**Travail demandé:** Dans le texte sur la collecte des données des salariés, relevez tous les buts du RGPD énoncés dans la citation du ministère de l'Économie.

**Texte fourni:**

• • •

Employeur : que dit la loi en matière de collecte des données des salariés ?
Un employeur est forcément amené à un moment ou à un autre à collecter des données concernant ses salariés, que ce soit à l'occasion de leur recrutement, de la gestion courante du personnel de son entreprise, ou encore, par exemple, pour calculer leurs horaires de travail réalisés.
Le recueil et la conservation par l'employeur de certaines données relatives aux salariés sont encadrés par la loi notamment dans le cadre du règlement général de protection des données (RGPD), un texte réglementaire européen qui a pour but de "renforcer les droits des personnes, de responsabiliser les acteurs traitant des données et de crédibiliser la régulation grâce à une coopération renforcée entre les autorités de protection des données", comme l'indique le ministère de l'Économie. Quelles sont les règles à respecter par un employeur en matière de collecte des données concernant ses salariés ?

• • •

**Données:**

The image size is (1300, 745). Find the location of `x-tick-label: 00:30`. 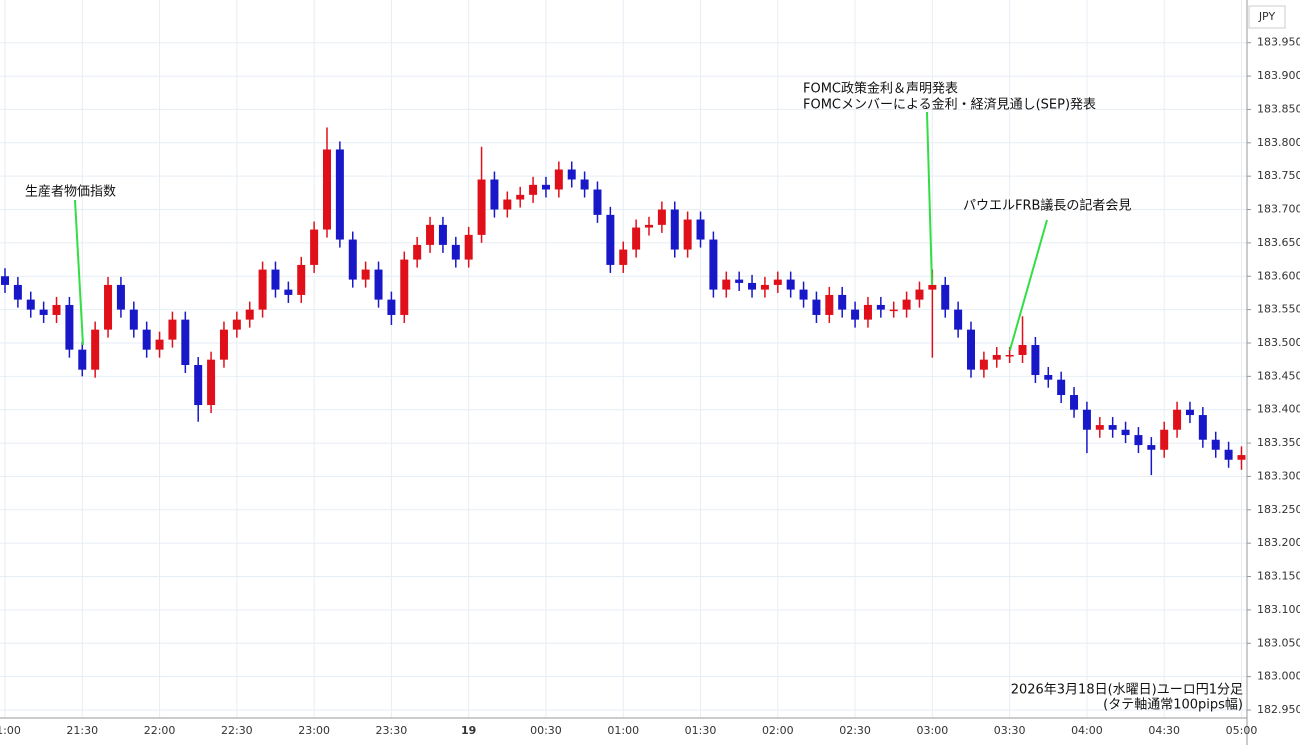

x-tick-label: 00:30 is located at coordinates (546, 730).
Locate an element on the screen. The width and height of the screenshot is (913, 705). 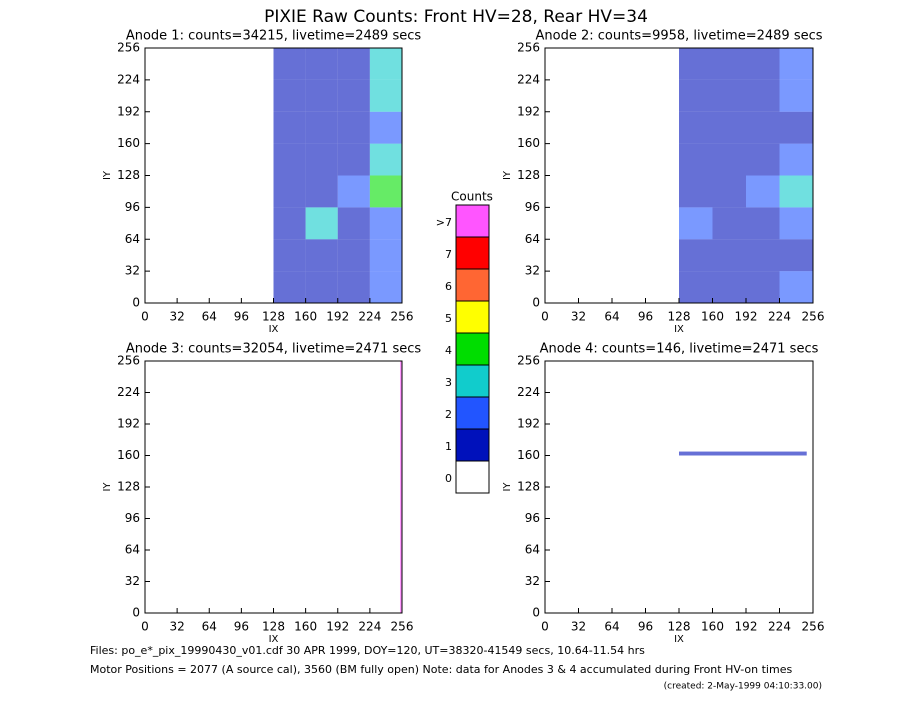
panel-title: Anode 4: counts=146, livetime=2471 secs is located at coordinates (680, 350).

• • •

**Réponse:**
- renforcer les droits des personnes
- responsabiliser les acteurs traitant des données
- crédibiliser la régulation grâce à une coopération renforcée entre les autorités de protection des données